**Your assignment**: The records that follow should be copied in full, exactly as they read.

** Provided records follows **

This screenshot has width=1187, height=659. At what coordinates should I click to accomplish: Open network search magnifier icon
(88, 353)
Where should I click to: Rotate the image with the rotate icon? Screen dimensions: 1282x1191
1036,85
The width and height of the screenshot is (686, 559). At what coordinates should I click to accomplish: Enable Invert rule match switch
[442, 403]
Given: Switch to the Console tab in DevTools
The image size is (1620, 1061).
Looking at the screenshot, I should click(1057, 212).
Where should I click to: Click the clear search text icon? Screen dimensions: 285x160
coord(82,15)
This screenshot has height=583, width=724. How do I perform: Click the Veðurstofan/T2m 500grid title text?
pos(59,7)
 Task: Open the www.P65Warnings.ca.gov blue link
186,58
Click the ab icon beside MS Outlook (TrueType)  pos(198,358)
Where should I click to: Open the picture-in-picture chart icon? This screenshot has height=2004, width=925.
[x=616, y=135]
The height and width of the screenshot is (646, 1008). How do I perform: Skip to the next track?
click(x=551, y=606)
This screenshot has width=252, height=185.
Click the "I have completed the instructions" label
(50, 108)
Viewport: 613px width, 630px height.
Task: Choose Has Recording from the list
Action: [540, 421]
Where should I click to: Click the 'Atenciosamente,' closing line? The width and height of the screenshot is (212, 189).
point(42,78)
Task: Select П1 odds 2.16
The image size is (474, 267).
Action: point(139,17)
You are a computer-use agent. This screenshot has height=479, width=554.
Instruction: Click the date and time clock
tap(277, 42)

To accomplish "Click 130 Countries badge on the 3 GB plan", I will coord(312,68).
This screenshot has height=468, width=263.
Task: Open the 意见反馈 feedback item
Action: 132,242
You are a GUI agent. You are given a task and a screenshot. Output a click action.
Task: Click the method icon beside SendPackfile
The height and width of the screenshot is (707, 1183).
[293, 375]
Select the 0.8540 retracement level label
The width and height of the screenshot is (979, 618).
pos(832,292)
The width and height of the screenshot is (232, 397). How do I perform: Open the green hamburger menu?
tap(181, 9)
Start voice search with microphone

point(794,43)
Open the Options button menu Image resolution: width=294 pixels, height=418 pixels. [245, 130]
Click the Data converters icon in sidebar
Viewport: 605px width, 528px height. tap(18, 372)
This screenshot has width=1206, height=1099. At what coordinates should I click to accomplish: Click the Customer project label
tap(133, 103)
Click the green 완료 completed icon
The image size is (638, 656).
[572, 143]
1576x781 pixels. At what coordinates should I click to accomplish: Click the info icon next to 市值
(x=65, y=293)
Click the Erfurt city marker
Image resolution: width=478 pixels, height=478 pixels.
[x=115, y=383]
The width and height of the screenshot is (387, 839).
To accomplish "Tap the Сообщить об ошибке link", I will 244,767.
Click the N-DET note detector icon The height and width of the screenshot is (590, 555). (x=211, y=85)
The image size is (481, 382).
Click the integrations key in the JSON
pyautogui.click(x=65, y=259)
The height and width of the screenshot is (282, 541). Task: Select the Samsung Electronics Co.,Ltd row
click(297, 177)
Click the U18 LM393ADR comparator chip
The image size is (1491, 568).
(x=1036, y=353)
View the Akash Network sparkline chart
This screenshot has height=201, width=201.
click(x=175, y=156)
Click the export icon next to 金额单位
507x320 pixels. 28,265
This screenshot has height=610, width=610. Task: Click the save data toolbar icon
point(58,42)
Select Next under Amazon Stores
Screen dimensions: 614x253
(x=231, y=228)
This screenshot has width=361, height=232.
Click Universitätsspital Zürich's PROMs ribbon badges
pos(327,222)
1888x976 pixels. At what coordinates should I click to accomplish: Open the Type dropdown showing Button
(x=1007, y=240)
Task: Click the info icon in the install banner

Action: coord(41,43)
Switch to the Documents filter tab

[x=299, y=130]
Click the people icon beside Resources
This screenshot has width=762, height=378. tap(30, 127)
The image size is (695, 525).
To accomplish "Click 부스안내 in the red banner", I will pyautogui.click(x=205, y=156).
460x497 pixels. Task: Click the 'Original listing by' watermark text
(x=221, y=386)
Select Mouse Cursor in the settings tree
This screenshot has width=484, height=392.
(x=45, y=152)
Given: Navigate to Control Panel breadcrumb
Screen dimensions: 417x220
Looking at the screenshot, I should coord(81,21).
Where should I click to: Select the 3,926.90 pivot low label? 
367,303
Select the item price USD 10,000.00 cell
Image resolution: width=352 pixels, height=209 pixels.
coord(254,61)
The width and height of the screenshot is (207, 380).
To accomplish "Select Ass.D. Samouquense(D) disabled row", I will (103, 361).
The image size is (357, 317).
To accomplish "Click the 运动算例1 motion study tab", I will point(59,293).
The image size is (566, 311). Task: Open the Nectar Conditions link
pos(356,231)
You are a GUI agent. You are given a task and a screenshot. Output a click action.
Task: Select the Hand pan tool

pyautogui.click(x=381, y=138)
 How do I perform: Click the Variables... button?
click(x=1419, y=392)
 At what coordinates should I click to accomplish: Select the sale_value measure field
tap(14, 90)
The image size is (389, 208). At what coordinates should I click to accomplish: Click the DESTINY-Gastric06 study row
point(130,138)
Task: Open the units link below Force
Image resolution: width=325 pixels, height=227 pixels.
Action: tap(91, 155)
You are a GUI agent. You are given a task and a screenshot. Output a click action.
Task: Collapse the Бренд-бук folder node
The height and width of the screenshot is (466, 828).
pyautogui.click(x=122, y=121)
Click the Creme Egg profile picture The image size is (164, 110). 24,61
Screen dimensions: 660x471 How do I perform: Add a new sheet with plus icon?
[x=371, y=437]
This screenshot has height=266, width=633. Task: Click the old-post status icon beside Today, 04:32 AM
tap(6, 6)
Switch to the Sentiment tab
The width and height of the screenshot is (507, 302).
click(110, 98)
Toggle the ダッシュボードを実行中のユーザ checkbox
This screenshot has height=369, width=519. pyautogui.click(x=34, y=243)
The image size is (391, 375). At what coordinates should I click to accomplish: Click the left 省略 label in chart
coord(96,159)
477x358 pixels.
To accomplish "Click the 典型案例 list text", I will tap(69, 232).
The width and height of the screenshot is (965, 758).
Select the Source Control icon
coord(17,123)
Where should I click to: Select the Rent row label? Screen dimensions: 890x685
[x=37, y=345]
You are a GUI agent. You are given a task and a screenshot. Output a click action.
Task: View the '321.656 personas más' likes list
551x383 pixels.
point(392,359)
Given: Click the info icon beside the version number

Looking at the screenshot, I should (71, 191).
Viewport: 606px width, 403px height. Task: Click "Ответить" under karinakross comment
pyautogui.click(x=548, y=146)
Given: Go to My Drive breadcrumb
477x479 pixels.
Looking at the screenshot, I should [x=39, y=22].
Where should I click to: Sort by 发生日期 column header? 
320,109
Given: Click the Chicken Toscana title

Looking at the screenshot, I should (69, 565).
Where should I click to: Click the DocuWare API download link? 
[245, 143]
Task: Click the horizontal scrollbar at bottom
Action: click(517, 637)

** End of Provided records **

**Problem solution**:
This screenshot has width=1187, height=659. At what coordinates should I click to accomplish: Open network search magnifier icon
(88, 353)
Where should I click to: Rotate the image with the rotate icon? Screen dimensions: 1282x1191
1036,85
The width and height of the screenshot is (686, 559). At what coordinates should I click to accomplish: Enable Invert rule match switch
[442, 403]
Given: Switch to the Console tab in DevTools
The image size is (1620, 1061).
Looking at the screenshot, I should click(1057, 212).
Where should I click to: Click the clear search text icon? Screen dimensions: 285x160
coord(82,15)
This screenshot has height=583, width=724. How do I perform: Click the Veðurstofan/T2m 500grid title text?
pos(59,7)
 Task: Open the www.P65Warnings.ca.gov blue link
186,58
Click the ab icon beside MS Outlook (TrueType)  pos(198,358)
Where should I click to: Open the picture-in-picture chart icon? This screenshot has height=2004, width=925.
[x=616, y=135]
The height and width of the screenshot is (646, 1008). How do I perform: Skip to the next track?
click(x=551, y=606)
This screenshot has width=252, height=185.
Click the "I have completed the instructions" label
(50, 108)
Viewport: 613px width, 630px height.
Task: Choose Has Recording from the list
Action: [540, 421]
Where should I click to: Click the 'Atenciosamente,' closing line? The width and height of the screenshot is (212, 189).
point(42,78)
Task: Select П1 odds 2.16
The image size is (474, 267).
Action: point(139,17)
You are a computer-use agent. This screenshot has height=479, width=554.
Instruction: Click the date and time clock
tap(277, 42)

To accomplish "Click 130 Countries badge on the 3 GB plan", I will coord(312,68).
This screenshot has height=468, width=263.
Task: Open the 意见反馈 feedback item
Action: 132,242
You are a GUI agent. You are given a task and a screenshot. Output a click action.
Task: Click the method icon beside SendPackfile
The height and width of the screenshot is (707, 1183).
[293, 375]
Select the 0.8540 retracement level label
The width and height of the screenshot is (979, 618).
pos(832,292)
The width and height of the screenshot is (232, 397). How do I perform: Open the green hamburger menu?
tap(181, 9)
Start voice search with microphone

point(794,43)
Open the Options button menu Image resolution: width=294 pixels, height=418 pixels. [245, 130]
Click the Data converters icon in sidebar
Viewport: 605px width, 528px height. tap(18, 372)
This screenshot has width=1206, height=1099. At what coordinates should I click to accomplish: Click the Customer project label
tap(133, 103)
Click the green 완료 completed icon
The image size is (638, 656).
[572, 143]
1576x781 pixels. At what coordinates should I click to accomplish: Click the info icon next to 市值
(x=65, y=293)
Click the Erfurt city marker
Image resolution: width=478 pixels, height=478 pixels.
[x=115, y=383]
The width and height of the screenshot is (387, 839).
To accomplish "Tap the Сообщить об ошибке link", I will 244,767.
Click the N-DET note detector icon The height and width of the screenshot is (590, 555). (x=211, y=85)
The image size is (481, 382).
Click the integrations key in the JSON
pyautogui.click(x=65, y=259)
The height and width of the screenshot is (282, 541). Task: Select the Samsung Electronics Co.,Ltd row
click(297, 177)
Click the U18 LM393ADR comparator chip
The image size is (1491, 568).
(x=1036, y=353)
View the Akash Network sparkline chart
This screenshot has height=201, width=201.
click(x=175, y=156)
Click the export icon next to 金额单位
507x320 pixels. 28,265
This screenshot has height=610, width=610. Task: Click the save data toolbar icon
point(58,42)
Select Next under Amazon Stores
Screen dimensions: 614x253
(x=231, y=228)
This screenshot has width=361, height=232.
Click Universitätsspital Zürich's PROMs ribbon badges
pos(327,222)
1888x976 pixels. At what coordinates should I click to accomplish: Open the Type dropdown showing Button
(x=1007, y=240)
Task: Click the info icon in the install banner

Action: coord(41,43)
Switch to the Documents filter tab

[x=299, y=130]
Click the people icon beside Resources
This screenshot has width=762, height=378. tap(30, 127)
The image size is (695, 525).
To accomplish "Click 부스안내 in the red banner", I will pyautogui.click(x=205, y=156).
460x497 pixels. Task: Click the 'Original listing by' watermark text
(x=221, y=386)
Select Mouse Cursor in the settings tree
This screenshot has width=484, height=392.
(x=45, y=152)
Given: Navigate to Control Panel breadcrumb
Screen dimensions: 417x220
Looking at the screenshot, I should coord(81,21).
Where should I click to: Select the 3,926.90 pivot low label? 
367,303
Select the item price USD 10,000.00 cell
Image resolution: width=352 pixels, height=209 pixels.
coord(254,61)
The width and height of the screenshot is (207, 380).
To accomplish "Select Ass.D. Samouquense(D) disabled row", I will (103, 361).
The image size is (357, 317).
To accomplish "Click the 运动算例1 motion study tab", I will point(59,293).
The image size is (566, 311). Task: Open the Nectar Conditions link
pos(356,231)
You are a GUI agent. You are given a task and a screenshot. Output a click action.
Task: Select the Hand pan tool

pyautogui.click(x=381, y=138)
 How do I perform: Click the Variables... button?
click(x=1419, y=392)
 At what coordinates should I click to accomplish: Select the sale_value measure field
tap(14, 90)
The image size is (389, 208). At what coordinates should I click to accomplish: Click the DESTINY-Gastric06 study row
point(130,138)
Task: Open the units link below Force
Image resolution: width=325 pixels, height=227 pixels.
Action: tap(91, 155)
You are a GUI agent. You are given a task and a screenshot. Output a click action.
Task: Collapse the Бренд-бук folder node
The height and width of the screenshot is (466, 828).
pyautogui.click(x=122, y=121)
Click the Creme Egg profile picture The image size is (164, 110). 24,61
Screen dimensions: 660x471 How do I perform: Add a new sheet with plus icon?
[x=371, y=437]
This screenshot has height=266, width=633. Task: Click the old-post status icon beside Today, 04:32 AM
tap(6, 6)
Switch to the Sentiment tab
The width and height of the screenshot is (507, 302).
click(110, 98)
Toggle the ダッシュボードを実行中のユーザ checkbox
This screenshot has height=369, width=519. pyautogui.click(x=34, y=243)
The image size is (391, 375). At what coordinates should I click to accomplish: Click the left 省略 label in chart
coord(96,159)
477x358 pixels.
To accomplish "Click the 典型案例 list text", I will tap(69, 232).
The width and height of the screenshot is (965, 758).
Select the Source Control icon
coord(17,123)
Where should I click to: Select the Rent row label? Screen dimensions: 890x685
[x=37, y=345]
You are a GUI agent. You are given a task and a screenshot. Output a click action.
Task: View the '321.656 personas más' likes list
551x383 pixels.
point(392,359)
Given: Click the info icon beside the version number

Looking at the screenshot, I should (71, 191).
Viewport: 606px width, 403px height. Task: Click "Ответить" under karinakross comment
pyautogui.click(x=548, y=146)
Given: Go to My Drive breadcrumb
477x479 pixels.
Looking at the screenshot, I should [x=39, y=22].
Where should I click to: Sort by 发生日期 column header? 
320,109
Given: Click the Chicken Toscana title

Looking at the screenshot, I should (69, 565).
Where should I click to: Click the DocuWare API download link? 
[245, 143]
Task: Click the horizontal scrollbar at bottom
Action: click(517, 637)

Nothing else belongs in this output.